Number of access lines in service in study areaWeighting
factor
0-10,0003.0
10,001-20,0002.5
20,001-50,0002.0
50,001-or above1.0

(g) For purposes of this section, an access line is a line that does not include WATS access lines, special access lines or private lines.

(h) Effective July 1, 2001, through December 31, 2024, study areas subject to price cap regulation, pursuant to §61.41 of this chapter, shall assign the average balance of Account 2210 to Category 3, Local Switching Equipment, based on the relative percentage assignment of the average balance of Account 2210 (or, if Accounts 2211, 2212, and 2215 were required to be maintained at the applicable time, the average balances of Accounts 2211, 2212, and 2215) to Category 3, during the twelve-month period ending December 31, 2000.

(i) Effective July 1, 2001, through December 31, 2024, all study areas shall apportion costs in Category 3, Local Switching Equipment, among the jurisdictions using relative dial equipment minutes of use for the twelve-month period ending December 31, 2000.
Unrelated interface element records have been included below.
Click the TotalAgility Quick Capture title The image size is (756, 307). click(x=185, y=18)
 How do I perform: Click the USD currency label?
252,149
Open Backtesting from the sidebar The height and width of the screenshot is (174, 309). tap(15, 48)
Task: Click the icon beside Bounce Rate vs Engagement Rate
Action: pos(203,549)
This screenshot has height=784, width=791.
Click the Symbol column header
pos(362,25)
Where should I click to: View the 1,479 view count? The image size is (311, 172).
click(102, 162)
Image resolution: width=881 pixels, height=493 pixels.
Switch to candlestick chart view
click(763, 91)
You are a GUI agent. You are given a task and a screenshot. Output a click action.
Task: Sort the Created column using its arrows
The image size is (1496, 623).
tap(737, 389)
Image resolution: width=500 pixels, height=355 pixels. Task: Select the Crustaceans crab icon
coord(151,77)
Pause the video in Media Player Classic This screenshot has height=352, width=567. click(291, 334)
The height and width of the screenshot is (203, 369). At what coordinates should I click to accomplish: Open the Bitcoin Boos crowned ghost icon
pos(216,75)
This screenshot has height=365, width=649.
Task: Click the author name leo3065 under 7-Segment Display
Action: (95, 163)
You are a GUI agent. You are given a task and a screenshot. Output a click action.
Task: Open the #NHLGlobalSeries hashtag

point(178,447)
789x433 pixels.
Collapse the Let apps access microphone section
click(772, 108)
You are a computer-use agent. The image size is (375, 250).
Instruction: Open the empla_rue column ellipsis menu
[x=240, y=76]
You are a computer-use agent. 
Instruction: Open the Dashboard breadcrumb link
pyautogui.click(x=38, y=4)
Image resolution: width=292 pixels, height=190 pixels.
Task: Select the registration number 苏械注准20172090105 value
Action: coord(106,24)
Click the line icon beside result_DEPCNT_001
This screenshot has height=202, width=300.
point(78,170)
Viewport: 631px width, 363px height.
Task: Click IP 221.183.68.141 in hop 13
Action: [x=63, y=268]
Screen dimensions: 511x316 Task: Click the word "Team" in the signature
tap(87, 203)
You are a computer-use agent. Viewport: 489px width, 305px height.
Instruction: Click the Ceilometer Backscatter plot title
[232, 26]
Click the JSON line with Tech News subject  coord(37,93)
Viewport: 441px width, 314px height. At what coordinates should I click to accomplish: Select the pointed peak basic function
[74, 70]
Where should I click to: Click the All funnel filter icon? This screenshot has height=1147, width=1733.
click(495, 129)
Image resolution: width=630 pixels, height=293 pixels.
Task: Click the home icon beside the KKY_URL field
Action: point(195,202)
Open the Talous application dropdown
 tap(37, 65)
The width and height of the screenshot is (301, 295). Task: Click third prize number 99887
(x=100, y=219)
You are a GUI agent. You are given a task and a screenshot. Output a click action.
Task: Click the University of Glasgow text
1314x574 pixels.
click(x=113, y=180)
(j) If the number of a study area's access lines increases such that, under paragraph (f) of this section, the weighted interstate DEM factor for 1997 or any successive year would be reduced, that lowered weighted interstate DEM factor shall be applied to the study area's 1996 unweighted interstate DEM factor to derive a new local switching support factor. If the number of a study area's access lines decreases or has decreased such that, under paragraph (f) of this section, the weighted interstate DEM factor for 2010 or any successive year would be raised, that higher weighted interstate DEM factor shall be applied to the study area's 1996 unweighted interstate DEM factor to derive a new local switching support factor.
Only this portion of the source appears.